The rate of conversion of each precursor to products was dependent on the amount of mitochondrial protein added. Therefore, the amounts of products were expressed as disintegrations per minute per milligram of mitochondrial protein. These values were subsequently converted to picomole per milligram of mitochondrial protein by dividing by the specific radioactivity of the 3H precursor. Data presented in the figures represent the mean and S.E. of at least three independent determinations from three individual rat heart mitochondrial isolates. Significant differences in results were computed via Student's t test.
The extent of phosphorylation of thymidine and TMP was determined by incubating isolated intact heart mitochondria (4 mg/ml) for 0, 30, 60, 90, and 120 min with 100 nm of either [3H]thymidine or [3H]TMP, both added at a specific radioactivity of ~2200 dpm/pmol (Fig. 2). The conversion of these precursors to breakdown products or phosphorylated intermediates was quantitated from UPLC chromatograms and expressed as picomole per milligram of mitochondrial protein as described under “Experimental Procedures.” All three phosphorylated products of thymidine were observed.
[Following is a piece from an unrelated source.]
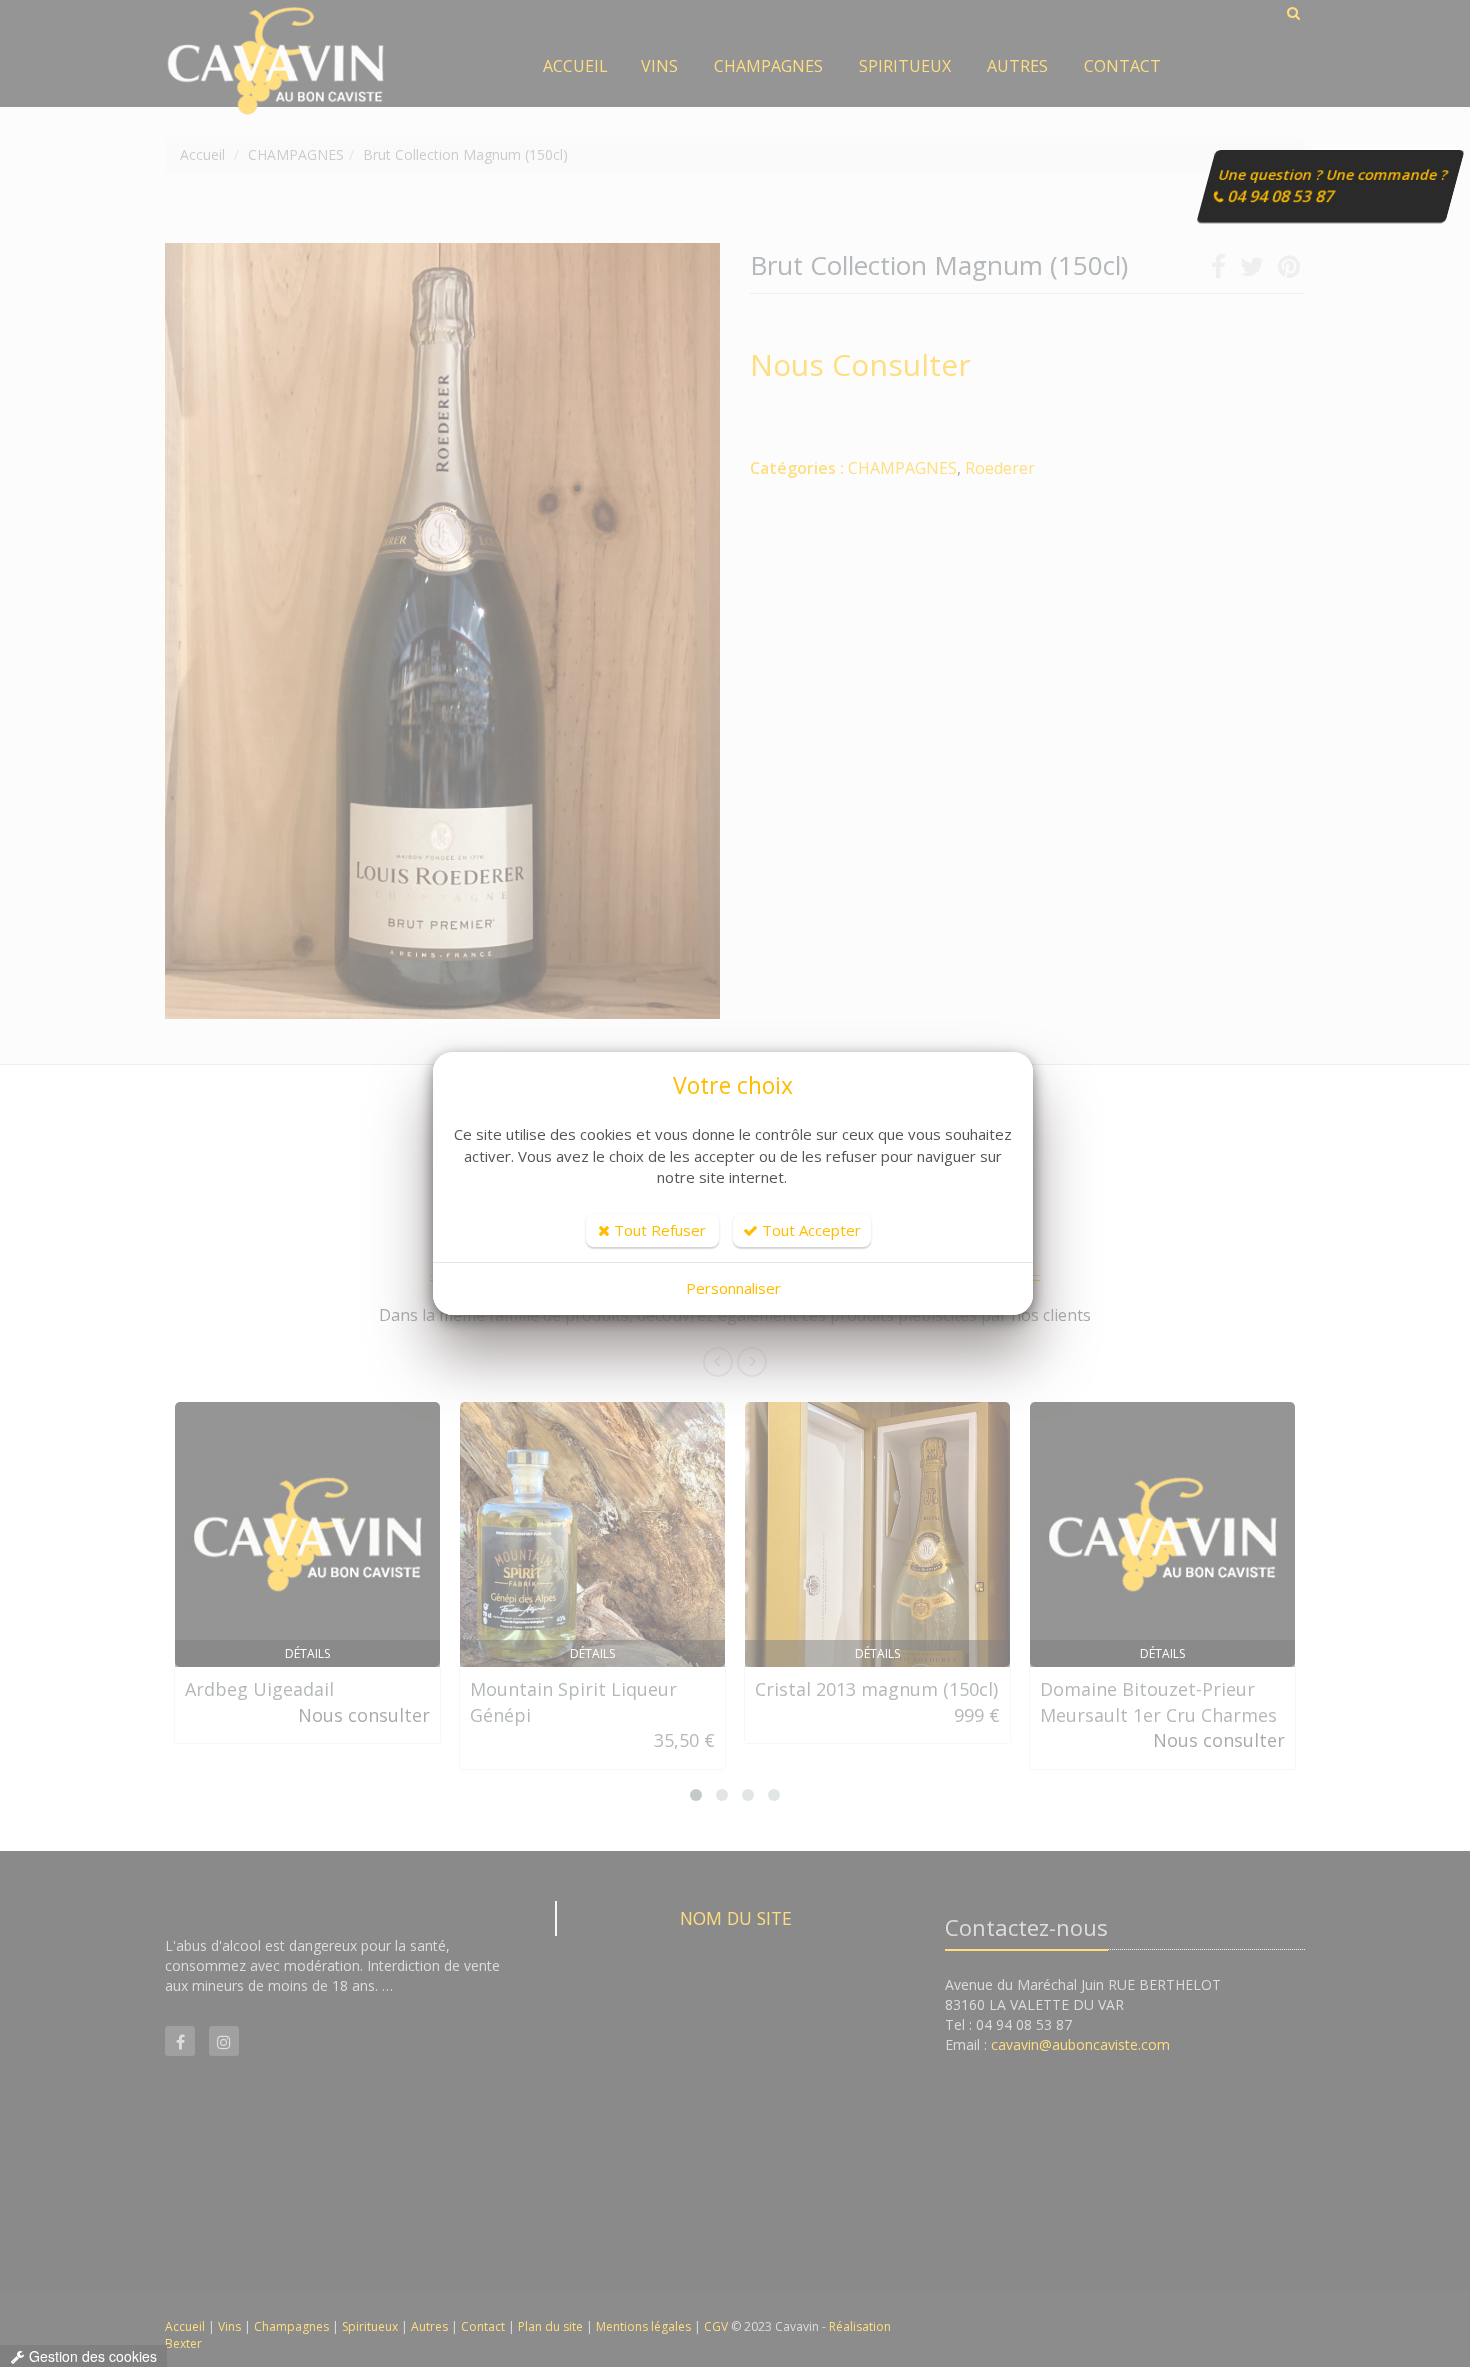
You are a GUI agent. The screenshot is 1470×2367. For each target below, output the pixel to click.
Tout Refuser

However, the overall detection of [3H]TDP was small and negligible in all cases. Therefore, the small amount of [3H]TDP measured was added to the much larger amount measured as [3H]TTP and reported as [3H]TTP. About 7.2% of the exogenously added [3H]TMP was found as [3H]thymidine after 2 h of incubation, but there was no breakdown of [3H]thymidine. Although both substrates were converted to [3H]TTP linearly with time, it was clear (Fig. 2) that addition of 100 nm (25 pmol/mg of protein) [3H]thymidine made four times more [3H]TTP than observed with a 100 nm addition of [3H]TMP even though the level of [3H]TMP, when added directly to the medium, was four times higher than the level of [3H]TMP produced from [3H]thymidine after 2 h of incubation. Because TMP is a more immediate precursor to TDP and TTP than thymidine, these data strongly suggest that the [3H]TMP synthesized from [3H]thymidine is much more readily available to mitochondrial TMPK and NDPK than [3H]TMP added exogenously. Furthermore, because 7.2% of the exogenously added [3H]TMP was found dephosphorylated to [3H]thymidine, it is possible that some of the [3H]TTP synthesis observed from the exogenous addition of [3H]TMP may have occurred via a thymidine intermediate, further increasing the difference between phosphorylation rates.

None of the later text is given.